There are a few requirements that our TriPO must meet. Well, there are quite a few. In other words, a lot. Just to point out a few:
- Accuracy: high
- Installation: easy
- Installation: fool-proof
- Price: low
- Weight: as close to zero as possible
- Thickness: as close to zero as possible
- Manufacturing: simple
- Materials: common
- Durability: infinite
- Wet weather: 103% waterproof
- Hot weather: no problems
- Cold weather: no problems
- Compatibility: all 3-screw shoes and systems
- …
Each of these requirements can be further divided into many sub-requirements, for instance, the first one about accuracy contains:
- Make a measurement with a resolution of at least 1N
- Make at least 20 measurements per second
- Measure only axial forces and ignore all other directions
- Make sensors tolerant to worn shoes and wrong installation
- Make calibration easy and reliable
- …
Some things are easy and can be solved with more or less simple calculations or simulations.

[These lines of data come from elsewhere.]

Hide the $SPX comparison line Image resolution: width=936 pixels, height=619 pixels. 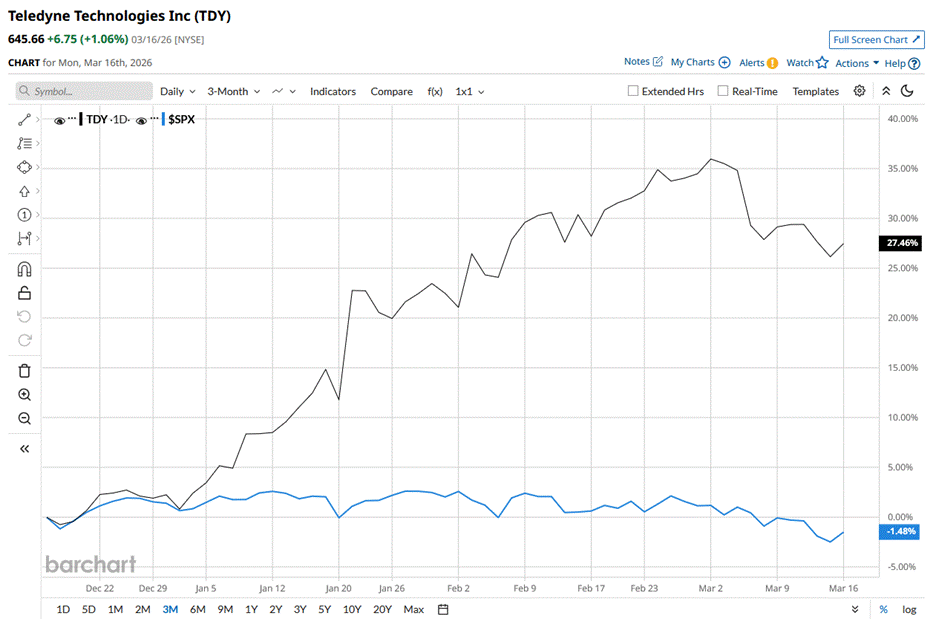pos(141,120)
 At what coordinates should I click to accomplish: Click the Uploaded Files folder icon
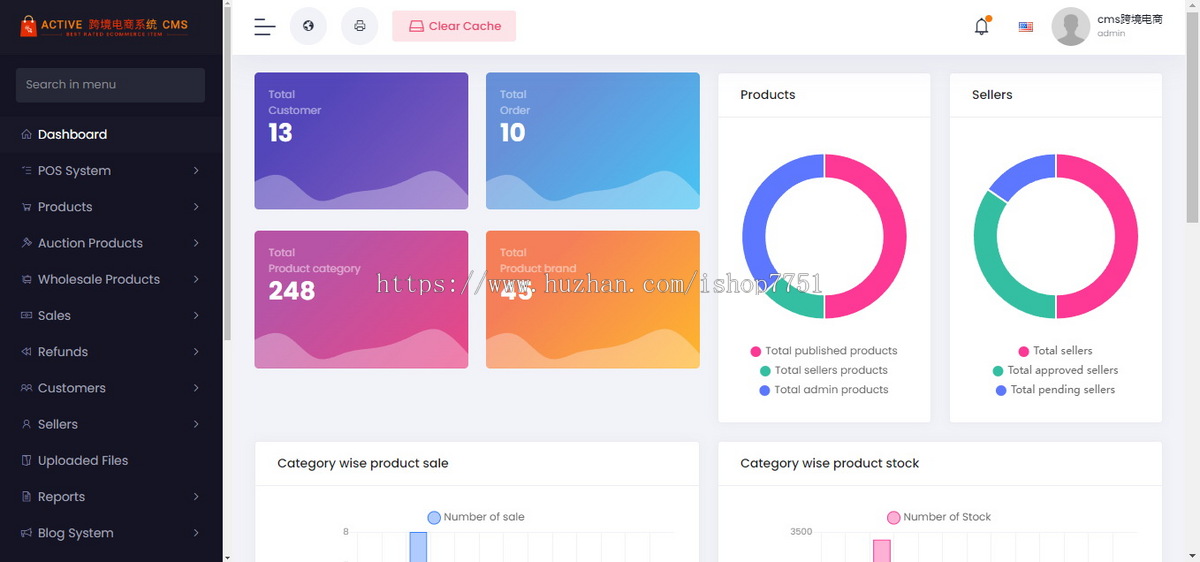(x=27, y=461)
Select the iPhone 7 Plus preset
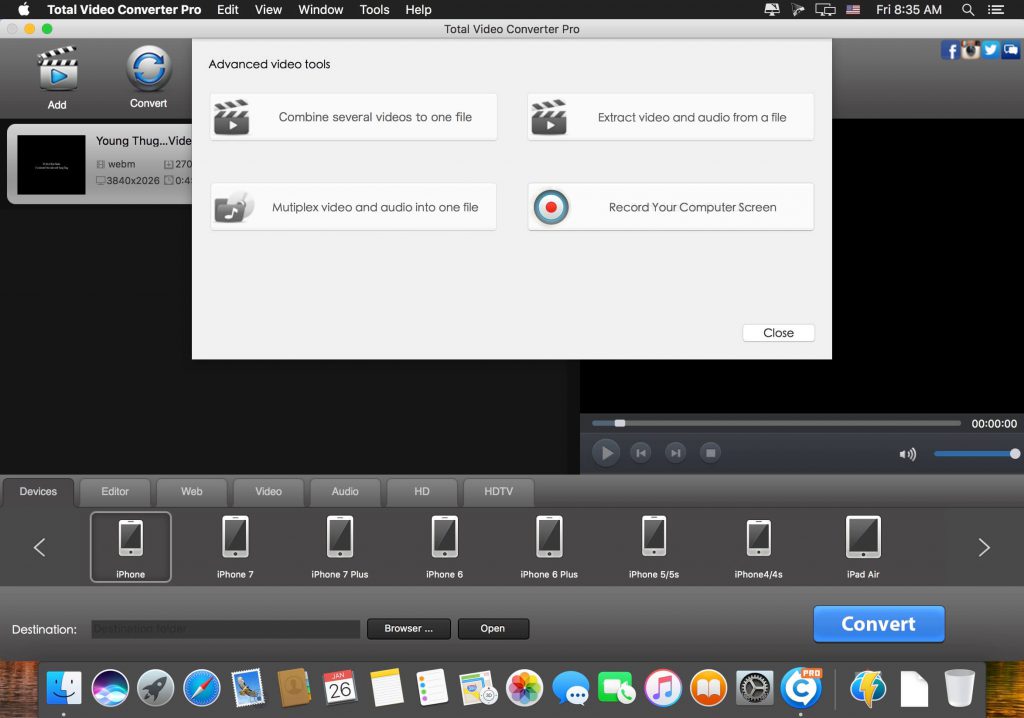Image resolution: width=1024 pixels, height=718 pixels. (340, 545)
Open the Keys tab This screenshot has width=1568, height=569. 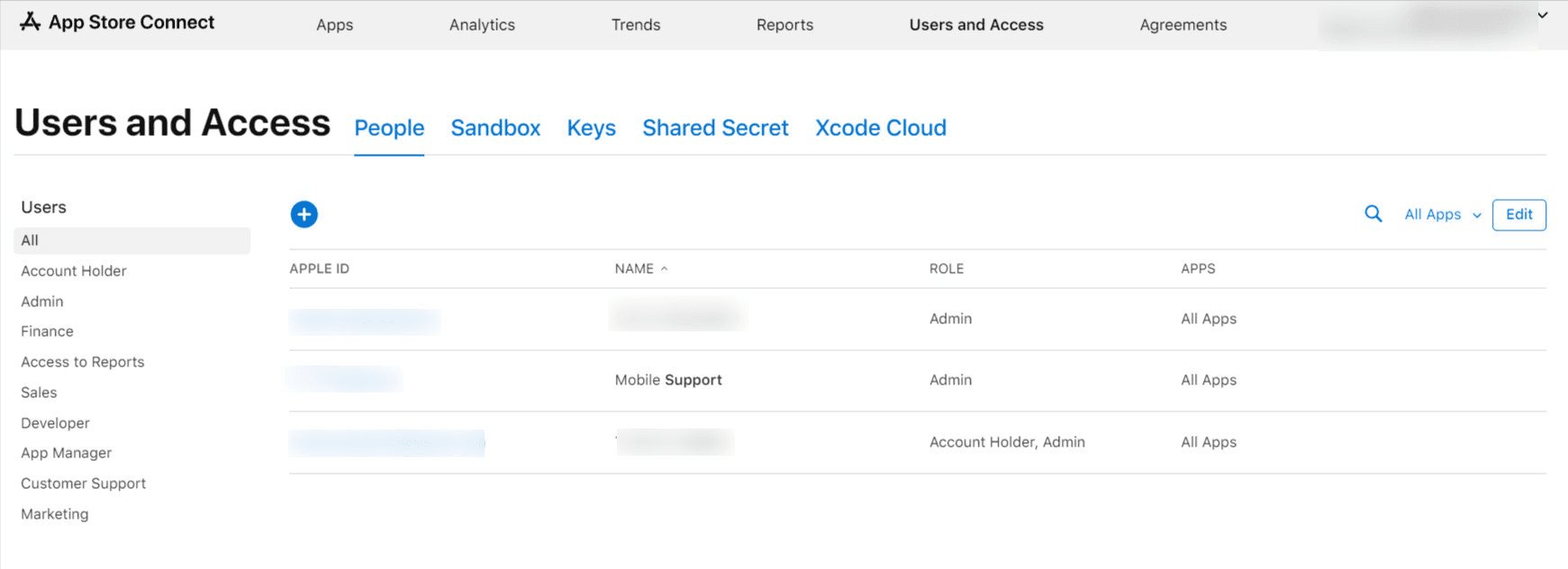coord(591,128)
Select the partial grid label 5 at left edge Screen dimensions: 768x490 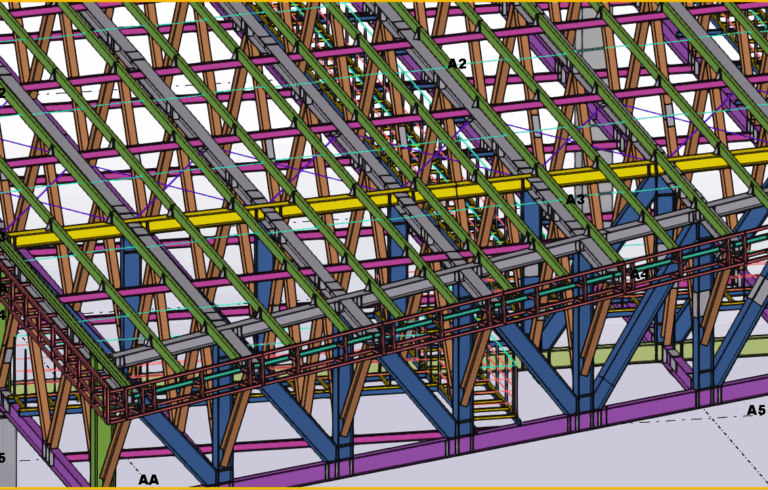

But these are solved quickly and what remains is something that can’t be easily calculated. The scenario with these was usually like this:
- We planned everything that could be planned.
- There was one thing that we weren’t sure if it would work. We built a prototype to put it to the test.
- That one thing – it didn’t work.
- We changed the design and returned to #1.
The thing is, all this juggling with prototypes takes time. A lot of time. And there are no shortcuts, really – when you’re doing something completely new, you are obviously the only one doing it, which means there’s no one that will give you an answer except yourself.
So finally, all you can do is: take time and work. Take as much time as it takes to build a prototype that has no things you’re not sure whether they would work.
Fortunately for us (and maybe you as well), this is exactly what we have been doing all this time.